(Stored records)
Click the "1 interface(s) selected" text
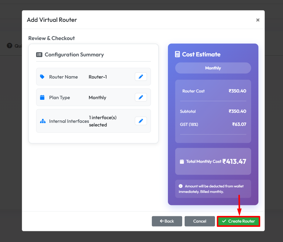The width and height of the screenshot is (283, 242). [102, 121]
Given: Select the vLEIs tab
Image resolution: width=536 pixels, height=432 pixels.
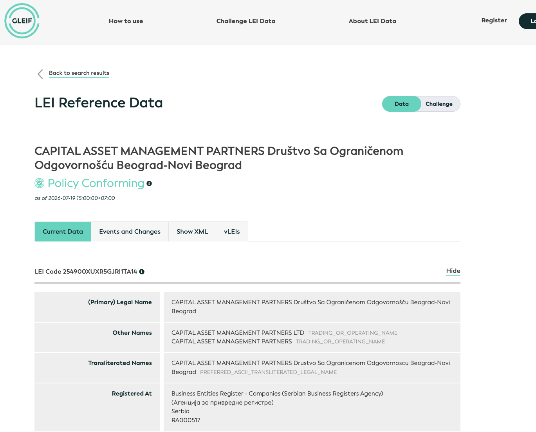Looking at the screenshot, I should (x=232, y=232).
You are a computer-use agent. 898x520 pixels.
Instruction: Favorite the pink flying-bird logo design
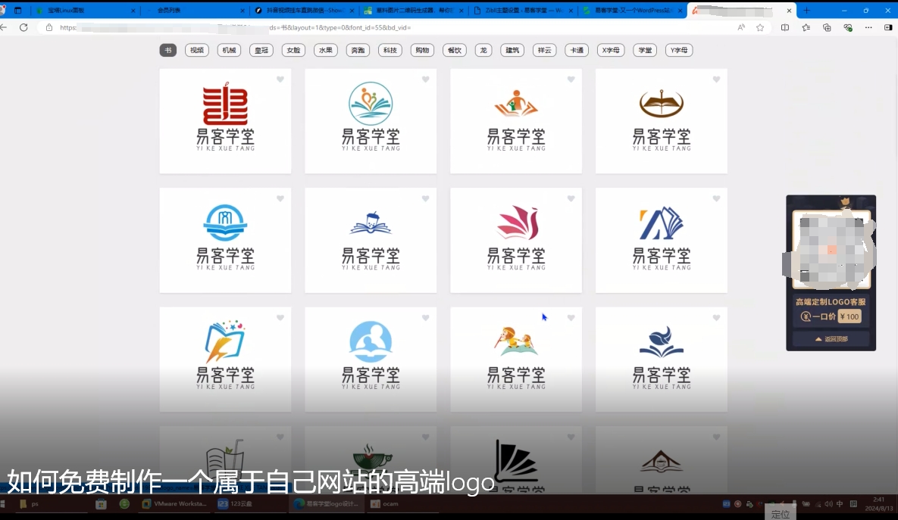[571, 198]
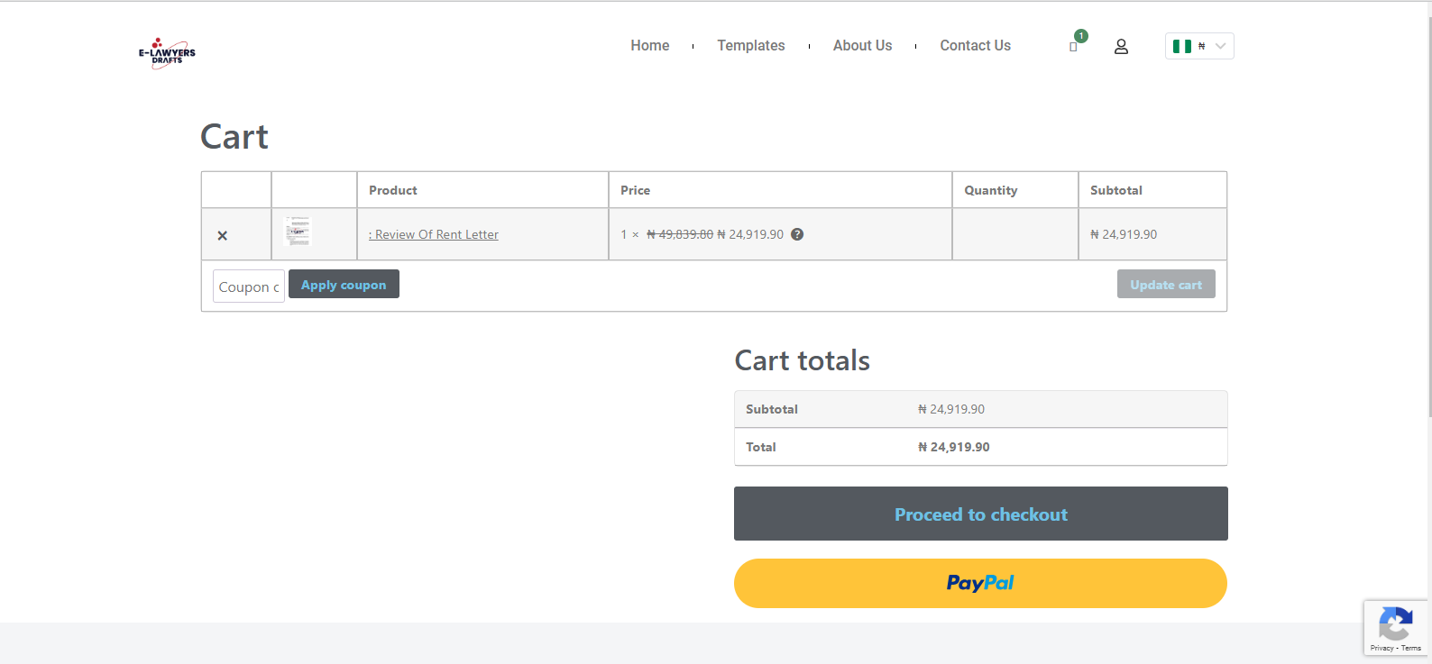Image resolution: width=1432 pixels, height=664 pixels.
Task: Click the E-Lawyers Drafts logo
Action: (x=167, y=54)
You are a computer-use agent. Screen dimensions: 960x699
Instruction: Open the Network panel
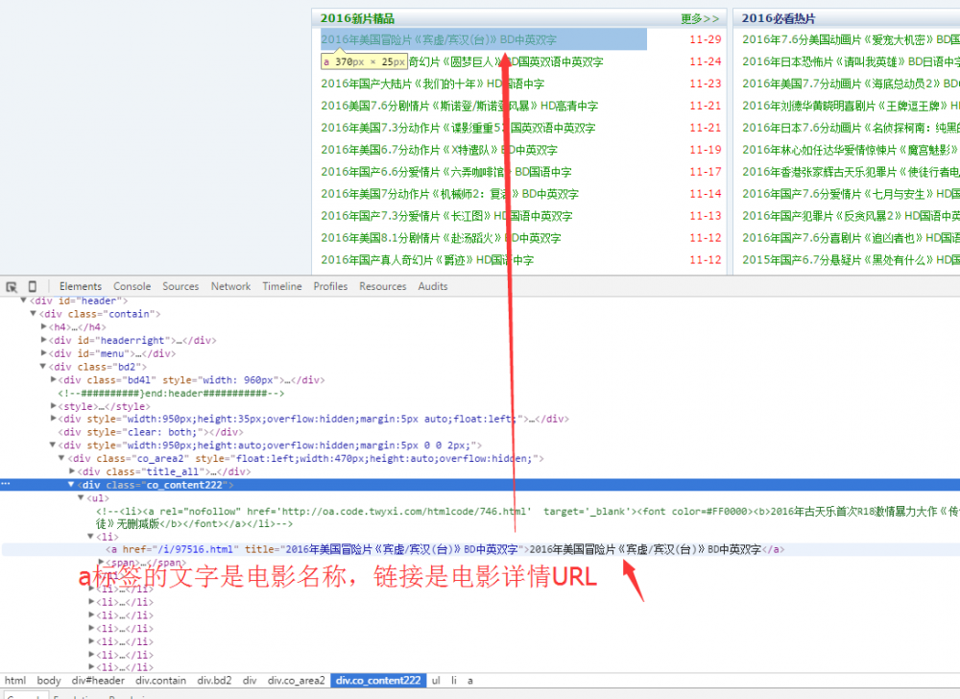(x=230, y=285)
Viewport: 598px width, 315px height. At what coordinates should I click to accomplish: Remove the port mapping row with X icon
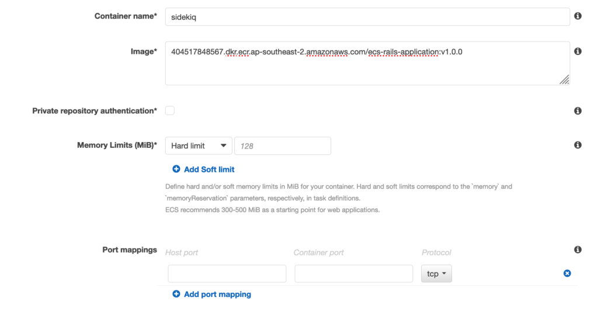click(x=567, y=274)
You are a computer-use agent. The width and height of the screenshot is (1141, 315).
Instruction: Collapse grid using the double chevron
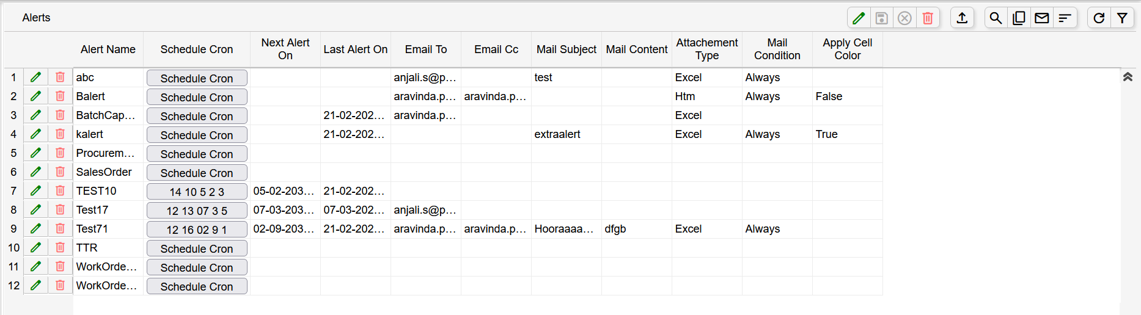(1128, 77)
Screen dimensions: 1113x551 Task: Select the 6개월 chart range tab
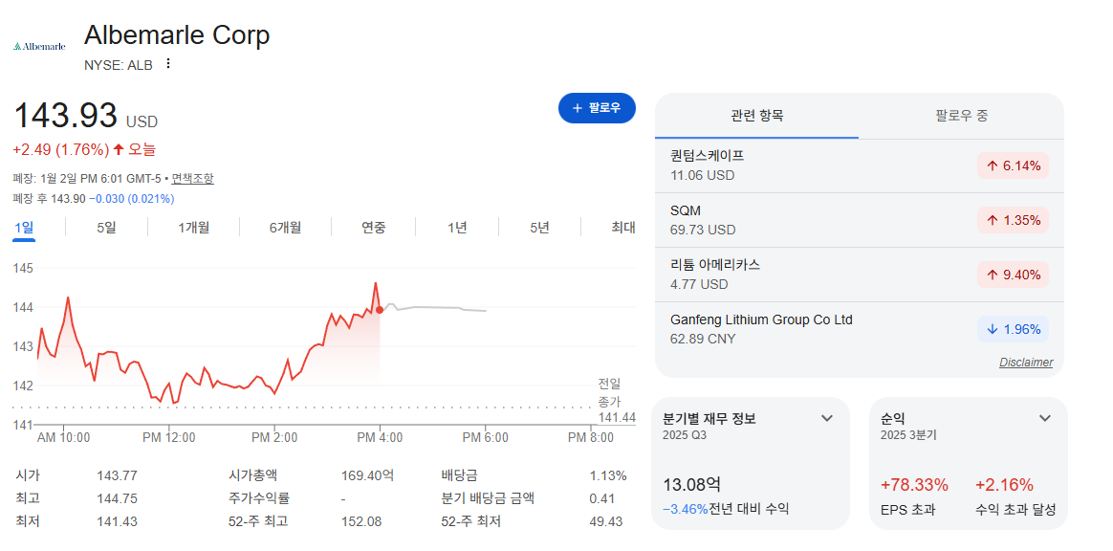pos(285,228)
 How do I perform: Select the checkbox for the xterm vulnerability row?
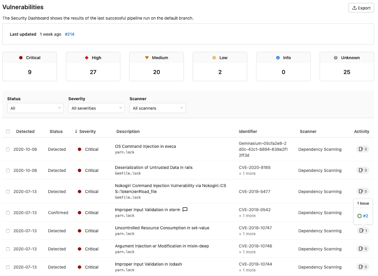(x=8, y=213)
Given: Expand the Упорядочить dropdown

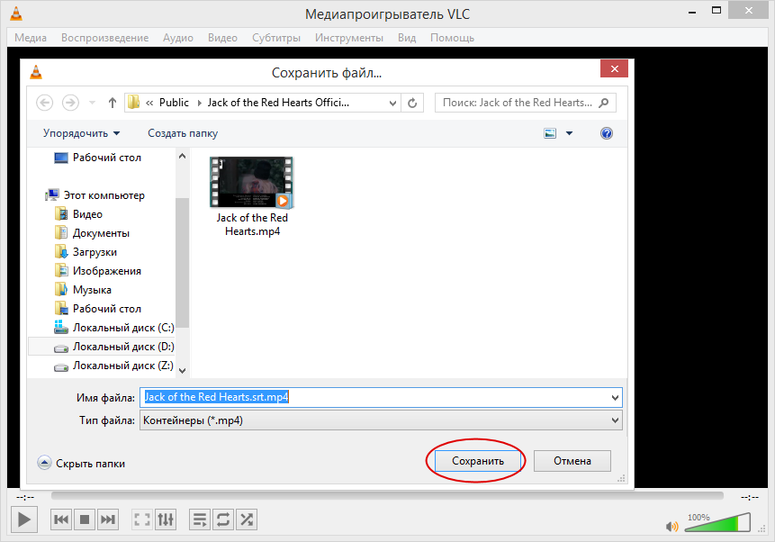Looking at the screenshot, I should click(81, 133).
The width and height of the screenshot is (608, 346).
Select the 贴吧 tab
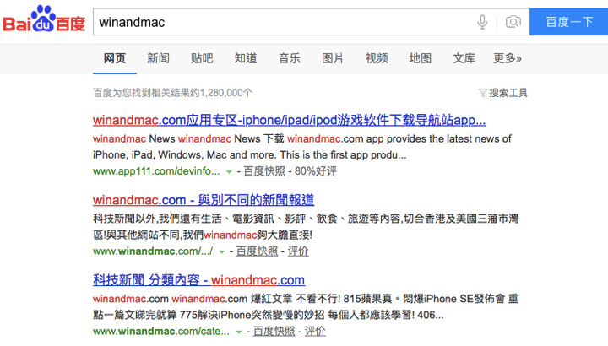202,58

§ Exercise directions
Each line above gets copied exactly; leave the pictures out.

§ Exercise answer
Click the "1 interface(s) selected" text
The width and height of the screenshot is (283, 242). [102, 121]
Given: Select the vLEIs tab
Image resolution: width=536 pixels, height=432 pixels.
Looking at the screenshot, I should (x=232, y=232).
You are a computer-use agent. 898x520 pixels.
Instruction: Favorite the pink flying-bird logo design
[571, 198]
Image resolution: width=1432 pixels, height=664 pixels.
Task: Click the E-Lawyers Drafts logo
Action: (x=167, y=54)
You are a computer-use agent. Screen dimensions: 960x699
Instruction: Open the Network panel
(x=230, y=285)
Viewport: 598px width, 315px height. At what coordinates should I click to accomplish: Remove the port mapping row with X icon
click(x=567, y=274)
You are a computer-use agent. The width and height of the screenshot is (1141, 315).
Instruction: Collapse grid using the double chevron
(1128, 77)
Screen dimensions: 1113x551 Task: Select the 6개월 chart range tab
pos(285,228)
 How do I perform: Select the checkbox for the xterm vulnerability row?
(x=8, y=213)
Given: Expand the Упорядочить dropdown

Looking at the screenshot, I should click(81, 133).
The width and height of the screenshot is (608, 346).
Select the 贴吧 tab
202,58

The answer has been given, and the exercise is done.